(Stored data)
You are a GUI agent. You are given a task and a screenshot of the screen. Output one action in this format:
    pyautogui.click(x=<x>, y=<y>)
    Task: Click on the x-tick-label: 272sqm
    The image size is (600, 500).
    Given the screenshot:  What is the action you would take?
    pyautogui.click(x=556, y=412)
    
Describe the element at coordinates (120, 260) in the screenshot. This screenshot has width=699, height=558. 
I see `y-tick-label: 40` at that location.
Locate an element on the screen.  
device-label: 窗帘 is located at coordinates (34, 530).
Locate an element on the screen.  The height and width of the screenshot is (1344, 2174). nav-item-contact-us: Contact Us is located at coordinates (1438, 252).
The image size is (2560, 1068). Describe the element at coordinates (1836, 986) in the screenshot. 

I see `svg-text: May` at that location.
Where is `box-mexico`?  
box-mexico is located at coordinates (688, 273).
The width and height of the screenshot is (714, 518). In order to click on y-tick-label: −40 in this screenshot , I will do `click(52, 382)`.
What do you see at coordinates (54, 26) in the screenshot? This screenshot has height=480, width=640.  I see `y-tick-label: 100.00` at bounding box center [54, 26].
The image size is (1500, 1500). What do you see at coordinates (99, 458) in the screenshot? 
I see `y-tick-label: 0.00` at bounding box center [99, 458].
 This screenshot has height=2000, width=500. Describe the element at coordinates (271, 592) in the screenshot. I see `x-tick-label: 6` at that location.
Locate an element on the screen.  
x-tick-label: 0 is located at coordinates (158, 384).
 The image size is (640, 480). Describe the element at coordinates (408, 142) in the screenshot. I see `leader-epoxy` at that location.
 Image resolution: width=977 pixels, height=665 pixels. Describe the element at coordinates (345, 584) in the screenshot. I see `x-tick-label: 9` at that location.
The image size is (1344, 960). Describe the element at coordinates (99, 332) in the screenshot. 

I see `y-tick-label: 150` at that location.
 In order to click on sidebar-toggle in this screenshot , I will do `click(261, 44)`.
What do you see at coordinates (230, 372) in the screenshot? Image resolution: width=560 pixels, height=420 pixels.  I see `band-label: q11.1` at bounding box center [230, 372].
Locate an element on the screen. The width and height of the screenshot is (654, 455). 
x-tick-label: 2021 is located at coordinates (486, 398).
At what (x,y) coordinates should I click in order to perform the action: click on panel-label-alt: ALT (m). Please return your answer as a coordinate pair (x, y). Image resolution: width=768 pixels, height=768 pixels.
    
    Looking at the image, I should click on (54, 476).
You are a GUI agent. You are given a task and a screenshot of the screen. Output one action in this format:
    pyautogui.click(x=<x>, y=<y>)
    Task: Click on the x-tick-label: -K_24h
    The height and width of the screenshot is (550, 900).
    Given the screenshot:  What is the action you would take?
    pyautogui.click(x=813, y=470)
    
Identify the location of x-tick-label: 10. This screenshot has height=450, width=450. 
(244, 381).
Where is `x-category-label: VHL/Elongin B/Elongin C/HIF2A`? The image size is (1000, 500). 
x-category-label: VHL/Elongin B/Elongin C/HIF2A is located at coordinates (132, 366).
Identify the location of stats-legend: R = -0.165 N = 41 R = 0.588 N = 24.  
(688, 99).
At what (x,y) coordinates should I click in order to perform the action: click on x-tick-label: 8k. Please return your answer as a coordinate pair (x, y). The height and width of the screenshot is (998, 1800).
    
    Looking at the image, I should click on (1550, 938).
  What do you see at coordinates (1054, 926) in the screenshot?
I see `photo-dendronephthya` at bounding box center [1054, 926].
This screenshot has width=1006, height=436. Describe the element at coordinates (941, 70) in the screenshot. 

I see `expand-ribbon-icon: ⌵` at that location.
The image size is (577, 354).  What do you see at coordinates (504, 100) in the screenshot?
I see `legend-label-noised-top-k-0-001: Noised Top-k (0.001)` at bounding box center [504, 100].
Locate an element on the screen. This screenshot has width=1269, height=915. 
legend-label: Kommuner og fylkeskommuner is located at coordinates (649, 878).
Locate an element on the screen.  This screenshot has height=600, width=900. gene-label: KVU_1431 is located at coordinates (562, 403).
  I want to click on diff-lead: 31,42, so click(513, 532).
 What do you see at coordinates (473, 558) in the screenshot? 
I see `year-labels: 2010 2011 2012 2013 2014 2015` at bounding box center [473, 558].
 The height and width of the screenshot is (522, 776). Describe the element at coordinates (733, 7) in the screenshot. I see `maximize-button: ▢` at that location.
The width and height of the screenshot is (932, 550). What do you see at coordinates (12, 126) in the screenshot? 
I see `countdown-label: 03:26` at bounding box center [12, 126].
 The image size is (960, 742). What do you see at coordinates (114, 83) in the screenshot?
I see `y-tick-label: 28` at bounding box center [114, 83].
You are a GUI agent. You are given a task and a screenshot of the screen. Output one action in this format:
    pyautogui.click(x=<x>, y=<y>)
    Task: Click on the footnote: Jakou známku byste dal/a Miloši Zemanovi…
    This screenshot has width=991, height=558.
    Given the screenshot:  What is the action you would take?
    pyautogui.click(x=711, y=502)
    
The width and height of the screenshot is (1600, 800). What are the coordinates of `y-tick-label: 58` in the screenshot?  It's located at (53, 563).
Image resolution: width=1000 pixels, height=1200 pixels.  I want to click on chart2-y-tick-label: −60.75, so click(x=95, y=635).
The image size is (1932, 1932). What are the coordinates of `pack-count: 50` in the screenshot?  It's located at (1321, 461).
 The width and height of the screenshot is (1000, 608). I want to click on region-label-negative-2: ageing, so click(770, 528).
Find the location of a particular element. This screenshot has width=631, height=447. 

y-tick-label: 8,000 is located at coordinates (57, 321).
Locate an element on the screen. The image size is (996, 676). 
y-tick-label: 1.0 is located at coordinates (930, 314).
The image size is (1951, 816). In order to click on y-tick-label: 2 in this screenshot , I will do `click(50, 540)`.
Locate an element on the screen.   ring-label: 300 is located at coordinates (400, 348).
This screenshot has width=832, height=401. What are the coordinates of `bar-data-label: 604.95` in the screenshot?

[What to work on]: Can you give the material again from its first line up to and including the line with "box-mexico is located", swapping "Describe" for "Identify" and leaving everything else unchanged?

[Problem solution]:
You are a GUI agent. You are given a task and a screenshot of the screen. Output one action in this format:
    pyautogui.click(x=<x>, y=<y>)
    Task: Click on the x-tick-label: 272sqm
    The image size is (600, 500).
    Given the screenshot:  What is the action you would take?
    pyautogui.click(x=556, y=412)
    
Identify the element at coordinates (120, 260) in the screenshot. This screenshot has width=699, height=558. 
I see `y-tick-label: 40` at that location.
Locate an element on the screen.  
device-label: 窗帘 is located at coordinates (34, 530).
Locate an element on the screen.  The height and width of the screenshot is (1344, 2174). nav-item-contact-us: Contact Us is located at coordinates (1438, 252).
The image size is (2560, 1068). Identify the element at coordinates (1836, 986) in the screenshot. 

I see `svg-text: May` at that location.
Where is `box-mexico`?  
box-mexico is located at coordinates (688, 273).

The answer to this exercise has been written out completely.